Syngenta continues to maintain that there is no causal connection between Paraquat and Parkinson’s disease:

“There is no credible evidence that paraquat, which has been widely used for more than 55 years, causes Parkinson’s disease,” according to a company statement. “No peer-reviewed study, including the largest study which involved 38,000 farmers, has ever concluded paraquat causes Parkinson’s disease. The (Environmental Protection Agency) and other government authorities have extensively analyzed this issue and similarly found no evidence that paraquat causes Parkinson’s disease.”

Parkinson’s disease


There is no cure for Parkinson’s disease; no treatment will stop or reverse its progression, and the treatments most commonly prescribed for its motor symptoms tend to become progressively less effective and to increasingly cause unwelcome side effects, the longer they are used.

Parkinson’s disease also appears to have a very long latency period, and often has a long period when it is asymptomatic. It also generally appears in older people. Where there is the passage of time, there are problems with proving cause.

The central problem that Michael Hensgen’s lawsuit seeks to address is causation. It’s complicated by the nature of the disease. It’s the same issue that other Paraquat lawsuits also face.

The counts


The lawsuit, like other Paraquat lawsuits, argues that Hensgens has five bases for financial recovery.

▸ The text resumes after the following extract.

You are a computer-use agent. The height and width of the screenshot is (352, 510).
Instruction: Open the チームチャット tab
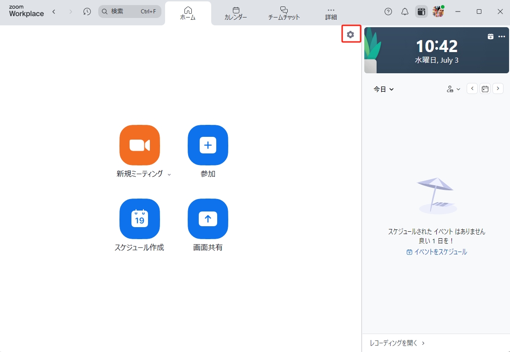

The first two, strict products liability for a defectively designed product, and strict liability for failure to warn, advance the related arguments that Paraquat is defectively designed and that the manufacturers should be liable for marketing it, as well as their failure to warn consumers of the hazards associated with it. Strict liability is a “no excuses” argument. It does not matter what mitigation efforts the manufacturers undertook. It was a dangerous product. Period. Stop. Conversation over.

The third count, negligence, argues that the manufacturers owed a duty to exercise ordinary care for the health and safety of the persons whom it was reasonably foreseeable could be exposed to Paraquat, including Michael Hensgens. That duty of care might have arguably involved more thorough research and testing, or designing the herbicide so that droplets were unlikely to be inhaled, as well as offering more complete warnings.

The fourth count, breach of the implied warranty of merchantability is a common law claim that accuses defendants of introducing a product into the marketplace that was not fit be sold. The fifth count seeks punitive damages as well compensation for the harm that Hensgens suffered because the manufacturers’ conduct was allegedly deceitful and malicious, rather than simply careless.
The counts track closely the arguments advanced in other Paraquat lawsuits. This case is designed for consolidation. We shall see what happens next.